Exercise inputs
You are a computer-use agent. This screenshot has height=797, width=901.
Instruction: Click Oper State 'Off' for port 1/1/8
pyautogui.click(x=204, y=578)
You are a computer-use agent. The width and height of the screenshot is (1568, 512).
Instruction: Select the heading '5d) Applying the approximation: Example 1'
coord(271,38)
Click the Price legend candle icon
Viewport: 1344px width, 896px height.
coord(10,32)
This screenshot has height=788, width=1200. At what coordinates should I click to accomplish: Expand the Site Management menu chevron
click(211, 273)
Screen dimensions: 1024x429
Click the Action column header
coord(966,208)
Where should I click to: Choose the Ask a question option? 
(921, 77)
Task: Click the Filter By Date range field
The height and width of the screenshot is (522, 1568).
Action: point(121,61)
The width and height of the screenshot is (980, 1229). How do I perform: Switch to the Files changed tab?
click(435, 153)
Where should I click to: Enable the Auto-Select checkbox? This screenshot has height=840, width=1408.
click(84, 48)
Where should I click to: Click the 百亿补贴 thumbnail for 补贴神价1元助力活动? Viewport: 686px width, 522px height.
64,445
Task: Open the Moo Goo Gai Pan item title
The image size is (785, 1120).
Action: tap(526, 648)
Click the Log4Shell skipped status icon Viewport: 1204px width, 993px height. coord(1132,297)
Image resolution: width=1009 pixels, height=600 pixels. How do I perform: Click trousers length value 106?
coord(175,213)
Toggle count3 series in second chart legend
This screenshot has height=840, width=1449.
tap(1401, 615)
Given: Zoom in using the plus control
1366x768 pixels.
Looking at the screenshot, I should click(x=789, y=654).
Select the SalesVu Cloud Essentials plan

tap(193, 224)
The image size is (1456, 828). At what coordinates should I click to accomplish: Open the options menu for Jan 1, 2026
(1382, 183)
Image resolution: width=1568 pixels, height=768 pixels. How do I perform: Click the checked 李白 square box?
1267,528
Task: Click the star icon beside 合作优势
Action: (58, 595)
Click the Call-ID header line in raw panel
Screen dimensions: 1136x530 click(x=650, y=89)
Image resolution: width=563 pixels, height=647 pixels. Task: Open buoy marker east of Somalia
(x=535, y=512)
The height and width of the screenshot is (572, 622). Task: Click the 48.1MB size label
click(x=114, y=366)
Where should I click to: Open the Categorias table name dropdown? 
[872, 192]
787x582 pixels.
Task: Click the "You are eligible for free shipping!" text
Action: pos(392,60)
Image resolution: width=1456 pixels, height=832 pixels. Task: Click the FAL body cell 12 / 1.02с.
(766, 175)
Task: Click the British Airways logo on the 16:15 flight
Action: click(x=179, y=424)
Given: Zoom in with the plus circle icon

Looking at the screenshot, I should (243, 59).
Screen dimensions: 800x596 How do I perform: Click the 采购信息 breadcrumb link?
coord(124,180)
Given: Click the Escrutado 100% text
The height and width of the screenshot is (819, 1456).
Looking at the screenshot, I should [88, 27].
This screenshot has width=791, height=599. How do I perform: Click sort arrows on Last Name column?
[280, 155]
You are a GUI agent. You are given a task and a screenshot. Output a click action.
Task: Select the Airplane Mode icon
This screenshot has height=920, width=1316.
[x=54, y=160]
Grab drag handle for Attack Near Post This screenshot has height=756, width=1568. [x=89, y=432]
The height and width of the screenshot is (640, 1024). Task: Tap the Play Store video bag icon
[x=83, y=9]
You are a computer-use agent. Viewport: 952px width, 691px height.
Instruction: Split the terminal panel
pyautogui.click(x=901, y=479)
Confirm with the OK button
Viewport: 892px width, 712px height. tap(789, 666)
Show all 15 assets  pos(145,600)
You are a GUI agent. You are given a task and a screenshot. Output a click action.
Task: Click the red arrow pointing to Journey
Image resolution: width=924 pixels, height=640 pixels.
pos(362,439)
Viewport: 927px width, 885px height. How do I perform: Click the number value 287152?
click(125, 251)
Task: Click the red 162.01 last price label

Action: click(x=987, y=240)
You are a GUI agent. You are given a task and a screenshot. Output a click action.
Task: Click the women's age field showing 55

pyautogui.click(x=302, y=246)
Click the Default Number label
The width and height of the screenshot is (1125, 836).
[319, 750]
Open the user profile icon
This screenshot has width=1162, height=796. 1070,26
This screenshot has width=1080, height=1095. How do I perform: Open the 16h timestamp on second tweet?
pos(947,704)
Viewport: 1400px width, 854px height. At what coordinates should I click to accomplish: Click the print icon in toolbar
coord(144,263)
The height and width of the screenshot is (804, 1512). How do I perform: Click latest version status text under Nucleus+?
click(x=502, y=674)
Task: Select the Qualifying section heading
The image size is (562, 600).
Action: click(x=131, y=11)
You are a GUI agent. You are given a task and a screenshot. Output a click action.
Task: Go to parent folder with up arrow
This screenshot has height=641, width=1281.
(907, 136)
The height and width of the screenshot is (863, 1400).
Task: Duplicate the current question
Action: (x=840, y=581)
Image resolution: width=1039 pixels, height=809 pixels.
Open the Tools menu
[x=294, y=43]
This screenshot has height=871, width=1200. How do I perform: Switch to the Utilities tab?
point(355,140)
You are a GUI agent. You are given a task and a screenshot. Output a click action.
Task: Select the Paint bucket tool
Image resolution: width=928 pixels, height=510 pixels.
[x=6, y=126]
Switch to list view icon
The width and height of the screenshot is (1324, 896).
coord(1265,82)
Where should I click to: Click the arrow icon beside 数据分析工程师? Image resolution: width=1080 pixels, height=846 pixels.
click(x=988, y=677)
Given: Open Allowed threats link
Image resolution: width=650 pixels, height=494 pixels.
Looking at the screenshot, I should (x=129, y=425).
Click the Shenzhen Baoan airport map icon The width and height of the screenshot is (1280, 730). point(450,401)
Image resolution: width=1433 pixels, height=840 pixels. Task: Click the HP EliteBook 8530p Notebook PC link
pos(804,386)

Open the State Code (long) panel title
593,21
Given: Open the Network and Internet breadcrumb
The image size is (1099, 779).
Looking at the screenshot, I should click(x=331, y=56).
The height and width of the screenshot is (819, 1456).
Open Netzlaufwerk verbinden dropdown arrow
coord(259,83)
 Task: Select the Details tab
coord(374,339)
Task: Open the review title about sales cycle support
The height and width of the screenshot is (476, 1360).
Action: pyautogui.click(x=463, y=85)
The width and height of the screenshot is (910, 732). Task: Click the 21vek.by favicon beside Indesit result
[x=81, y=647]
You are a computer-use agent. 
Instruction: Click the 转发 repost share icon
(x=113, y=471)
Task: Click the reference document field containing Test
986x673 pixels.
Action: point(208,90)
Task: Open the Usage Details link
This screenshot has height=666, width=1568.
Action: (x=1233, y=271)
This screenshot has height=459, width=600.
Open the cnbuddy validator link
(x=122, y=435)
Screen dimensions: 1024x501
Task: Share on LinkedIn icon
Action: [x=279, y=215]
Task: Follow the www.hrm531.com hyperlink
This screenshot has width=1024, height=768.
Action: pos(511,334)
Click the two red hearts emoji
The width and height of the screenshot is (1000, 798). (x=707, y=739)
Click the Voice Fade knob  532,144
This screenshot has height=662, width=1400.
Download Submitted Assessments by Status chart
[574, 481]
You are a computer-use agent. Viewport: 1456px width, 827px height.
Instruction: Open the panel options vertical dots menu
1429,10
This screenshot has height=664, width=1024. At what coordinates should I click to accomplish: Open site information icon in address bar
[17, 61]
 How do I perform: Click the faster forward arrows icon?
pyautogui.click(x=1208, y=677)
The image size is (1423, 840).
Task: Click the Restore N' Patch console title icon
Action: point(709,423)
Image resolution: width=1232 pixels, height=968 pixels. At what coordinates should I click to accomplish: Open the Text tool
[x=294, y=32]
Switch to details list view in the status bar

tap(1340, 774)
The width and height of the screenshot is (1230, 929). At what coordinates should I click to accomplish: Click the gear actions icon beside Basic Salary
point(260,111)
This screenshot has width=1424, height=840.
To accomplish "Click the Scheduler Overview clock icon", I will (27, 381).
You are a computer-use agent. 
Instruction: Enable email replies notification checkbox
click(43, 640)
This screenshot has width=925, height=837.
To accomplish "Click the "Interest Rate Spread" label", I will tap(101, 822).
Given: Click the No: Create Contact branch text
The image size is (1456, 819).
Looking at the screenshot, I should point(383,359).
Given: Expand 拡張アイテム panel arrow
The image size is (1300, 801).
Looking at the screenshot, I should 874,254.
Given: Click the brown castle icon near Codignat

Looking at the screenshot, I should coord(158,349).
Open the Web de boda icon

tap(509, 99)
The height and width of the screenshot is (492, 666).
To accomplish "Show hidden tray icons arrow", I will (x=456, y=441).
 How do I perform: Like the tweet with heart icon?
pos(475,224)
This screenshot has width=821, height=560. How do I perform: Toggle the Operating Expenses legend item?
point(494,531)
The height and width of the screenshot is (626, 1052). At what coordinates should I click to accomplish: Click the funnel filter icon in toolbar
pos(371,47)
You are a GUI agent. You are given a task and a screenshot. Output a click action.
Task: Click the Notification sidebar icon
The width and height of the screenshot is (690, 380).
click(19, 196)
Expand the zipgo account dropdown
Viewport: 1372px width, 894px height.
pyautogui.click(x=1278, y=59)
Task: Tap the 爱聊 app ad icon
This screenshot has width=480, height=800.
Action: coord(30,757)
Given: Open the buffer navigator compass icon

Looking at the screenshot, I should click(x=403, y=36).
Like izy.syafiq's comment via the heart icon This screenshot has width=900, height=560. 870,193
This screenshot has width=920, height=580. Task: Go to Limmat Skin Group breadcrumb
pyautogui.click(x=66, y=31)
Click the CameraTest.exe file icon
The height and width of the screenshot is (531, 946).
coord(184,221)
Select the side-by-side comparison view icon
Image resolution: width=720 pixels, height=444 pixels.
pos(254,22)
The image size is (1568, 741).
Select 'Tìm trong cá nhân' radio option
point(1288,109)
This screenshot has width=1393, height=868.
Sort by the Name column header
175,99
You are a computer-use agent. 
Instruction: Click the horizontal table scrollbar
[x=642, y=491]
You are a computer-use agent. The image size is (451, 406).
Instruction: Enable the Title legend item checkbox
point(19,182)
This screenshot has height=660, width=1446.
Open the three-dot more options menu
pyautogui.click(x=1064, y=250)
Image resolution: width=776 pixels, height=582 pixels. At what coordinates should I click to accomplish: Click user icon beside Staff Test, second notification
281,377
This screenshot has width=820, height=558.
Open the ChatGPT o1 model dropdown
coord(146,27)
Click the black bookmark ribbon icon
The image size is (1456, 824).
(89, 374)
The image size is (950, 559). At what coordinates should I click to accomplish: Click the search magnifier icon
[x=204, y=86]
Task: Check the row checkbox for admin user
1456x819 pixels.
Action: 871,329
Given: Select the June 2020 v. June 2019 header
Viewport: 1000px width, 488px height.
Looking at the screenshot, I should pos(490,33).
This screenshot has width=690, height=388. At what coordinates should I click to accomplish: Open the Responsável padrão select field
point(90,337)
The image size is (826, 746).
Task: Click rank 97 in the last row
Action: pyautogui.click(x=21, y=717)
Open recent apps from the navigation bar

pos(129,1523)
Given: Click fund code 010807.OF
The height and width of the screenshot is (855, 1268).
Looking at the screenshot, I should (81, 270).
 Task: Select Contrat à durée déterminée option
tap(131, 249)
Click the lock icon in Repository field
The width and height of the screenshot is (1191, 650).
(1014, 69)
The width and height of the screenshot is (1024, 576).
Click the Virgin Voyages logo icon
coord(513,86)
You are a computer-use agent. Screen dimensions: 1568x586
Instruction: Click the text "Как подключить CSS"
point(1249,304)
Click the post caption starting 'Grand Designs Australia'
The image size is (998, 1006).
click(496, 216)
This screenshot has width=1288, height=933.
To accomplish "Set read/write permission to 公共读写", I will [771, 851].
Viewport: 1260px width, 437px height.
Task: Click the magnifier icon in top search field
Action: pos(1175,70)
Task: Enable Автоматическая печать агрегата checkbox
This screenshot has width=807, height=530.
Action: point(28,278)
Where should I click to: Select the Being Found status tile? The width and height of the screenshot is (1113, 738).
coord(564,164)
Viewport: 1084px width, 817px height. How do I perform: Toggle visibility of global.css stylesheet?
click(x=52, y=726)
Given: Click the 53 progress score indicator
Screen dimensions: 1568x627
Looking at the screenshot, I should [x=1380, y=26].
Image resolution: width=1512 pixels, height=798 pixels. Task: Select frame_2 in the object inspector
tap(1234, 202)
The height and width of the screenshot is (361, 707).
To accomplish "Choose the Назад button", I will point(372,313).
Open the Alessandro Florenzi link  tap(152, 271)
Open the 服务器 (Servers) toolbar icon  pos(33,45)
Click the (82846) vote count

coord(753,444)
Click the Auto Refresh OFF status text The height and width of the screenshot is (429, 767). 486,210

What the exercise asks
Reproduce the entries between the lines holding "You are a computer-use agent. The image" and "Looking at the screenshot, I should pos(490,33).", inclusive, substituting "check box" for every occurrence of "checkbox" and leaving everything else unchanged.

Exercise output
You are a computer-use agent. The image size is (451, 406).
Instruction: Enable the Title legend item check box
point(19,182)
This screenshot has height=660, width=1446.
Open the three-dot more options menu
pyautogui.click(x=1064, y=250)
Image resolution: width=776 pixels, height=582 pixels. At what coordinates should I click to accomplish: Click user icon beside Staff Test, second notification
281,377
This screenshot has width=820, height=558.
Open the ChatGPT o1 model dropdown
coord(146,27)
Click the black bookmark ribbon icon
The image size is (1456, 824).
(89, 374)
The image size is (950, 559). At what coordinates should I click to accomplish: Click the search magnifier icon
[x=204, y=86]
Task: Check the row check box for admin user
1456x819 pixels.
Action: 871,329
Given: Select the June 2020 v. June 2019 header
Viewport: 1000px width, 488px height.
Looking at the screenshot, I should pos(490,33).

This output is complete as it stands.